Functions of Cerebrospinal Fluid (CSF)
Cerebrospinal fluid is a clear fluid that surrounds the brain and spinal cord, providing several key functions:
Protects the CNS by cushioning against physical impacts.
Removes metabolic waste from the brain.
Maintains stable chemical environment for neural tissue.
Diencephalon Regions
The diencephalon is a central brain region containing:
Thalamus: Acts as a relay station for sensory information.
Hypothalamus: Regulates homeostasis, including temperature, hunger, and hormone release.
Epithalamus: Contains the pineal gland, which secretes melatonin to regulate sleep cycles.
Meningitis
Meningitis is the inflammation of the meninges, the protective membranes covering the brain and spinal cord. It can be caused by bacterial, viral, or fungal infections and may result in severe neurological damage if untreated.
Blood-Brain Barrier and the Vomiting Center
The blood-brain barrier is a selective barrier that protects the brain from harmful substances in the blood. The vomiting (emetic) center in the medulla is one of the few areas where the blood-brain barrier is weak, allowing it to detect toxins and trigger vomiting.

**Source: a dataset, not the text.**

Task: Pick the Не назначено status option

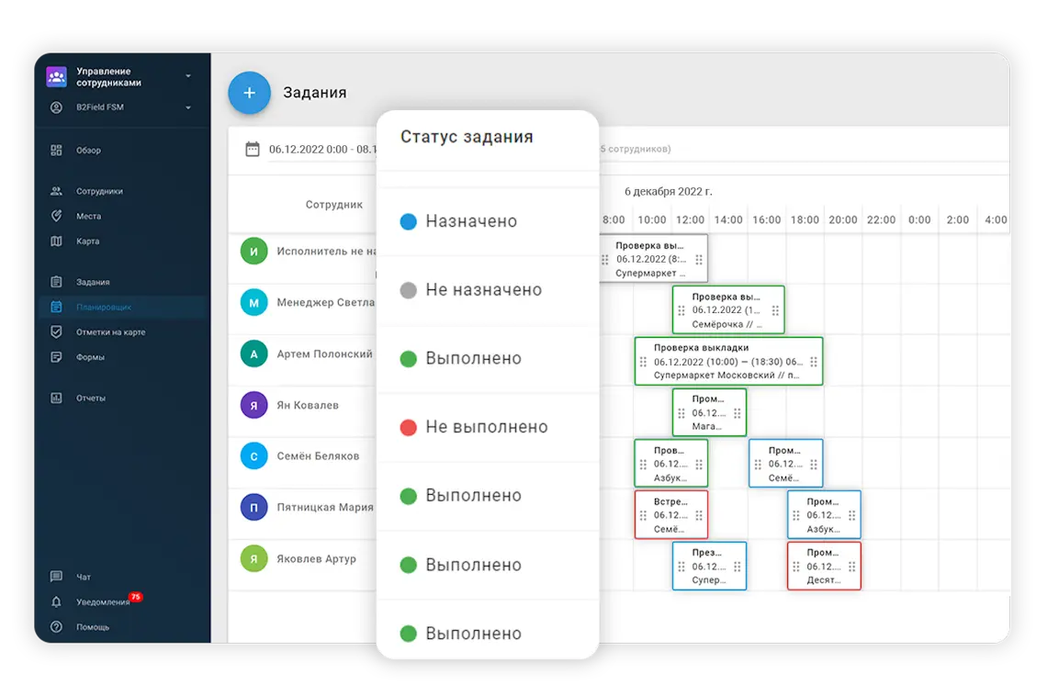Action: pos(483,290)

Peripheral Nervous System (PNS)
Autonomic Division
The autonomic nervous system is a subdivision of the PNS that controls involuntary bodily functions, such as heart rate, digestion, and respiratory rate. It is further divided into the sympathetic and parasympathetic systems.
Sensory Division and Visceral Sensory Neurons
The sensory division of the PNS includes visceral sensory neurons, which transmit information from internal organs to the CNS, allowing the body to monitor and respond to changes in the internal environment.
Alzheimer's Disease
Overview and Effects
Alzheimer's disease is a progressive, degenerative neurological disorder that leads to dementia. It is characterized by memory loss, confusion, mood changes, and language impairment. The disease causes the brain to shrink and disrupts communication between neurons, leading to cognitive decline.
Progressive loss of memory and cognitive abilities
Behavioral changes such as confusion and mood swings
Language impairment and difficulty performing daily tasks
Physical changes in the brain, including shrinkage and loss of neural connections
Additional info: Alzheimer's disease is associated with abnormal protein deposits (amyloid plaques and neurofibrillary tangles) in the brain.